Collected data entries
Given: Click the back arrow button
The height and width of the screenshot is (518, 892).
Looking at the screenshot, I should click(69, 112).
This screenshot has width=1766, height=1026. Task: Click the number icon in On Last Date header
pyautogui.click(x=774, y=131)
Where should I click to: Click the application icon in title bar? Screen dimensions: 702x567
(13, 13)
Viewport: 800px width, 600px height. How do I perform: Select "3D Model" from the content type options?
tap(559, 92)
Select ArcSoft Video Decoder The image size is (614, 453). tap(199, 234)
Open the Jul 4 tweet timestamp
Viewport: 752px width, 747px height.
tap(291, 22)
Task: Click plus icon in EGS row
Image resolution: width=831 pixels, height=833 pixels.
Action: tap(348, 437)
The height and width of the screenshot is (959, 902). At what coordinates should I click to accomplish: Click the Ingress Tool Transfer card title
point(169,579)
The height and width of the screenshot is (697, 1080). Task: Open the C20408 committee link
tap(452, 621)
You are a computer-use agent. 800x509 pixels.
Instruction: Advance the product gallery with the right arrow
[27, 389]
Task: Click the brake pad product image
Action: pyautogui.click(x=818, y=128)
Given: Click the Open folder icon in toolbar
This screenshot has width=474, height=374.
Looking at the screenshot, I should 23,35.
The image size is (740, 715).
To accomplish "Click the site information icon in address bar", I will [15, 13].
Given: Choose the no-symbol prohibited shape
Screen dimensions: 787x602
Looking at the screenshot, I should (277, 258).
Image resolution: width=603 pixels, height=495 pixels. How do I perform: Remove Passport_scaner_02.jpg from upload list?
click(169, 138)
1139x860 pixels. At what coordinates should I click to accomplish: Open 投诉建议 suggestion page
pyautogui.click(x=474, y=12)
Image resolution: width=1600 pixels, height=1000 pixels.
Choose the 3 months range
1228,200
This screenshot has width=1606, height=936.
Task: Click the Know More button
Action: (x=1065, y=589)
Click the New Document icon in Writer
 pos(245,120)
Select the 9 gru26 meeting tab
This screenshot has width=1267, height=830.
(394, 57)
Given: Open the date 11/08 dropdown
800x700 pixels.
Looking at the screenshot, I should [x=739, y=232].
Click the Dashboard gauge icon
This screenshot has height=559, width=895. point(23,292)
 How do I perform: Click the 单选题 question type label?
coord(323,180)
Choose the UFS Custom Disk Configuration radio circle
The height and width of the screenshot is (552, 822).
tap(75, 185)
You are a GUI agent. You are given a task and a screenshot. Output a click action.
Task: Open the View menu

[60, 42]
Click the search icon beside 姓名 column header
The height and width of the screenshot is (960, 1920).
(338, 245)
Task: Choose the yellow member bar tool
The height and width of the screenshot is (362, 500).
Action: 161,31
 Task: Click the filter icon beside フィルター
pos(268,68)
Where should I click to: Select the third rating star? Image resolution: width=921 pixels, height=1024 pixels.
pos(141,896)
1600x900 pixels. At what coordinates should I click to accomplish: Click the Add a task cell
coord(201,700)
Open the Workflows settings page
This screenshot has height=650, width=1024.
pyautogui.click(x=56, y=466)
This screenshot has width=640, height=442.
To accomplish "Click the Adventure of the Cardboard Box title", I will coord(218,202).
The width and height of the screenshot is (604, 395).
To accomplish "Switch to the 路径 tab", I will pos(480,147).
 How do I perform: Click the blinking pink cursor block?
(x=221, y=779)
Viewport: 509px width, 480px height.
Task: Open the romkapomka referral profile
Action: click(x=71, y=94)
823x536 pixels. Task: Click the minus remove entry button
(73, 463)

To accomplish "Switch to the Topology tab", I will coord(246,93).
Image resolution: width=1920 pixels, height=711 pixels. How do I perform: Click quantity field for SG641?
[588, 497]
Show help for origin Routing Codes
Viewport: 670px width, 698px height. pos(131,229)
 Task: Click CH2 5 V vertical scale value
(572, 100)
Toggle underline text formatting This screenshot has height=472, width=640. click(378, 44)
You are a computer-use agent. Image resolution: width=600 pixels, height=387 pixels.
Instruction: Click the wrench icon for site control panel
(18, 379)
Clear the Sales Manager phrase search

WORK REQUIRED >>
Lines holding the word "agent" in the records above: how many are there? Answer with the number only.

TASK SOLUTION >>
3